Leche Flan is definitely my favorite dessert. It's sweet and creamy, and it just melts in your mouth. Leche Flan is the Philippines' version of Creme Caramel. It's apparently the same thing as a Latin American Flan.  According to Wikipedia, it's a custard dessert. Leche Flan is very easy to make. If I were in the Philippines, I would steam this dessert until it's done, but since I'm not and I'm too lazy for that, I'm going to bake it. The hardest part is probably making the syrup for the caramel topping, but there is a shortcut. So here it is ladies and gentlemen,

A Lazy Person's Lech Flan:
9 egg yolks
1 can evaporated milk
1 can condensed milk (if you're lazy like me) If you're watching the sugar, you decrease this amount to about 2/3 of the can.
1 teaspoon vanilla extract
Dark Corn Syrup  This is my shortcut for making the syrup. I've also used maple syrup and it still works nicely

1. Place the egg yolks, evaporated milk and condensed milk in a bowl. Add the vanilla extract.
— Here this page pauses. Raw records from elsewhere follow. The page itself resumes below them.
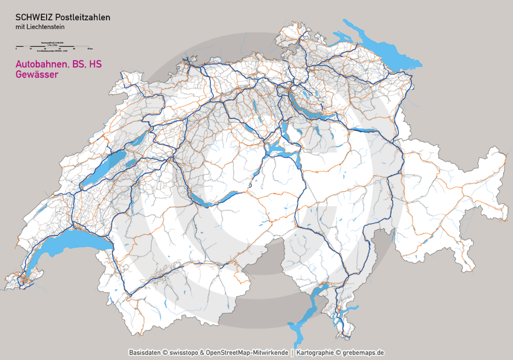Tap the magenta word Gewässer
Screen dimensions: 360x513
tap(37, 75)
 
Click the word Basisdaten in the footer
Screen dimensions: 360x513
tap(145, 352)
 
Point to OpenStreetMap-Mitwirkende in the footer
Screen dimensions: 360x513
tap(249, 352)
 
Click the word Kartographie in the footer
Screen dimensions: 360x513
tap(316, 352)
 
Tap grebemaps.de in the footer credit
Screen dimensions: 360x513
tap(364, 352)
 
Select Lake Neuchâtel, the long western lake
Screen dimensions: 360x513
tap(103, 170)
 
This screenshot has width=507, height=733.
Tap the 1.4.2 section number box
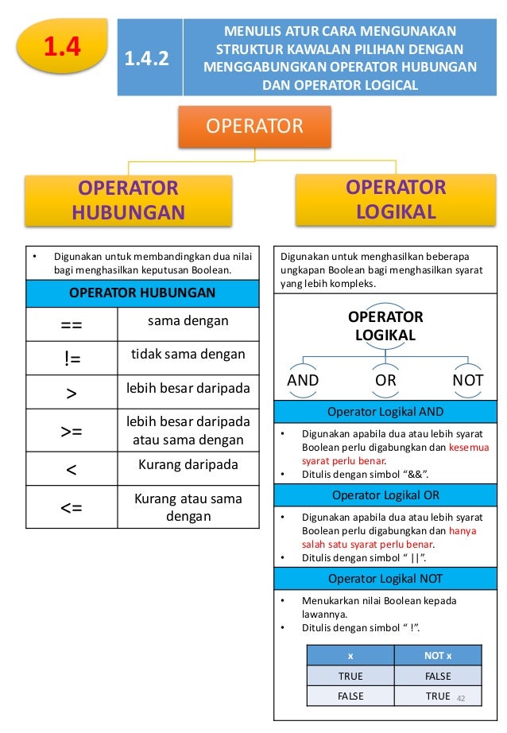click(x=149, y=58)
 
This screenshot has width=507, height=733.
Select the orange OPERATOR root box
click(x=254, y=126)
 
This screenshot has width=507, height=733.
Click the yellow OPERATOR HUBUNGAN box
click(x=128, y=200)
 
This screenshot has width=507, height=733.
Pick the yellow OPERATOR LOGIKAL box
click(x=396, y=199)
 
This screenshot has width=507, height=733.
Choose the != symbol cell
click(x=71, y=359)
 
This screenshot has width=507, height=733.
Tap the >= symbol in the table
click(x=71, y=431)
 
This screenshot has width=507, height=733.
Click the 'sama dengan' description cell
click(x=188, y=321)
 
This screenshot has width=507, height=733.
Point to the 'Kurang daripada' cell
click(x=188, y=463)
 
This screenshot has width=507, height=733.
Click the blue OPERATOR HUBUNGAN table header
click(x=142, y=293)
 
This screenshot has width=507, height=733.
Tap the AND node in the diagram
click(x=303, y=380)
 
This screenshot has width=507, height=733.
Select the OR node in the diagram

Mix slowly*.

2. In the mold of your choice*, place a thin layer of corn syrup. The syrup should just cover the bottom of your mold.
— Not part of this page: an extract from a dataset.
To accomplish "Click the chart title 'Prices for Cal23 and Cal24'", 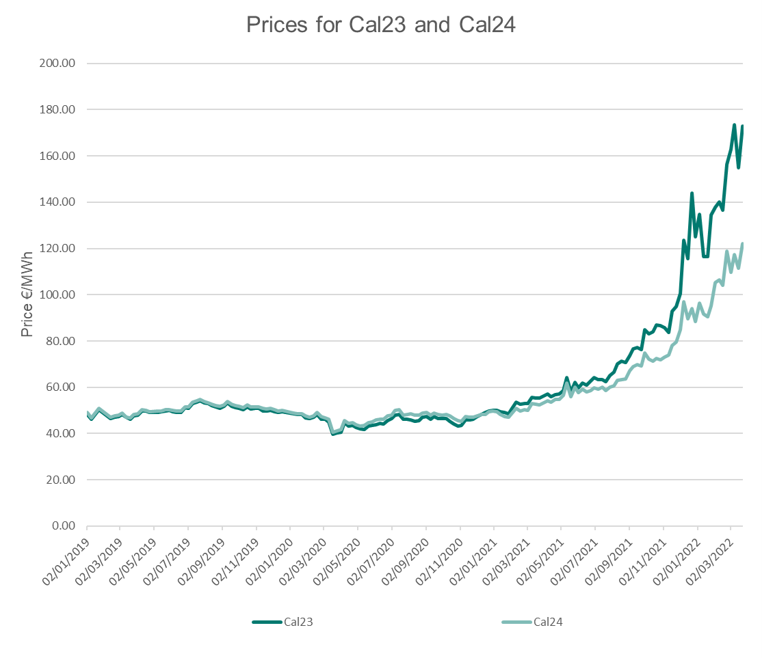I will pyautogui.click(x=380, y=25).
3. Strain your egg and milk mixture into the mold*.  Place the mold in your bigger container. Fill the container with water. Make sure the water level covers at least half the mold, but do not let it overflow.
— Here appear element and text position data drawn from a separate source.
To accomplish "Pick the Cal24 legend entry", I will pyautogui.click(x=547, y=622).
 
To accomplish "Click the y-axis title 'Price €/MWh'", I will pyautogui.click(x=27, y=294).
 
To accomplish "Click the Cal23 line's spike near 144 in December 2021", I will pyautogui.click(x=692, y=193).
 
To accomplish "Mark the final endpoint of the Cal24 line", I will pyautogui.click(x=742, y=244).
4. Cover the mold with aluminum foil and bake in a preheated 370 degress Farenheit oven for about an hour or until  a fork/toothpick comes out clean when you poke it. (The fork method is more reliable, so once you hit the 45 minute mark, check to see if it's done, then add baking time if needed)

5. Remove the mold from the water bath and allow it to cool totally before transporting or eating. (Trust me you do want to see what happens if you don't) When you are ready to eat it, which I hope you are by now, run a knife around the edges of the mold to loosen it up. Place a plate over the mold and turn it upside down. The flan should easily slip out perfectly onto your plate. Enjoy!


*To prevent bubbles from forming in out flan, we want to stir it slowly. We want a smooth and creamy leche flan, so bubbles are a no no.
*I prefer the traditional flanera, but I have a friend who has used a large ceramic container. She said it still worked. Whichever mold you choose, make sure you have a bigger container you can use for a water bath. *Straining the mixture into the mold removes all the other egg parts that just won't mix into the mixture.

PS. A friend of mine told me that she hated flan...that was until she tasted this flan. Now, the moment I say I'm going to make some, she just appears out of nowhere ready to eat this.





Picnic which my Leche Flan. The only problem with it was that there was too much syrup...though I know a few people who had absolutely no problem with that.